Data records:
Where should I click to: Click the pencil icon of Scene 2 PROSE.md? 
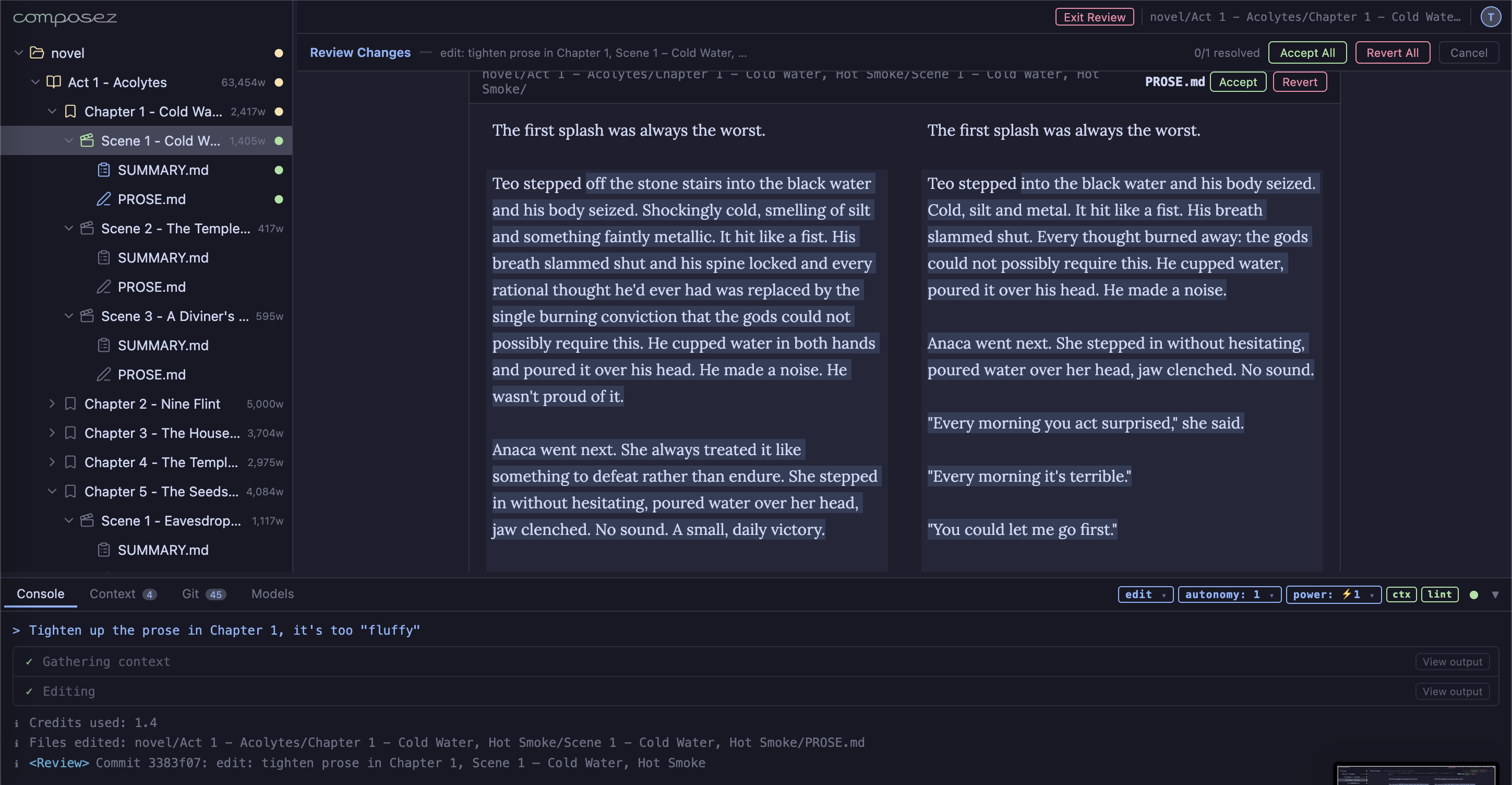103,287
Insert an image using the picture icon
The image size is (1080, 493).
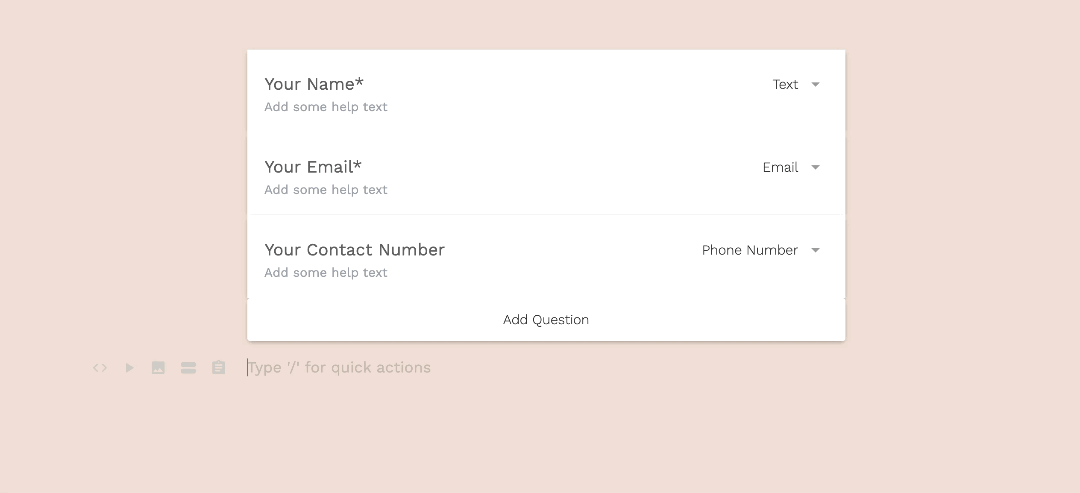click(x=158, y=368)
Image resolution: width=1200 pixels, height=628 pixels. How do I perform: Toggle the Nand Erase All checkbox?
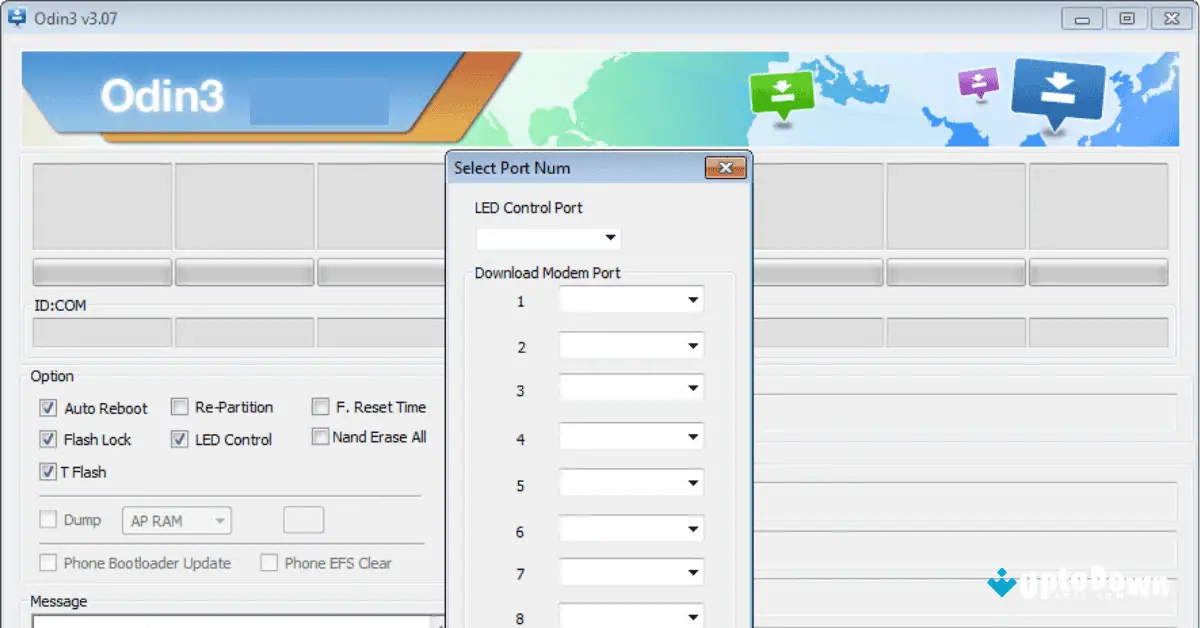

What the task requires: Without the pictures, repeat every line of the material above exactly.

Solution to this problem:
Where should I click to: Click the pencil icon of Scene 2 PROSE.md? 
103,287
Insert an image using the picture icon
The image size is (1080, 493).
click(x=158, y=368)
Image resolution: width=1200 pixels, height=628 pixels. How do I perform: Toggle the Nand Erase All checkbox?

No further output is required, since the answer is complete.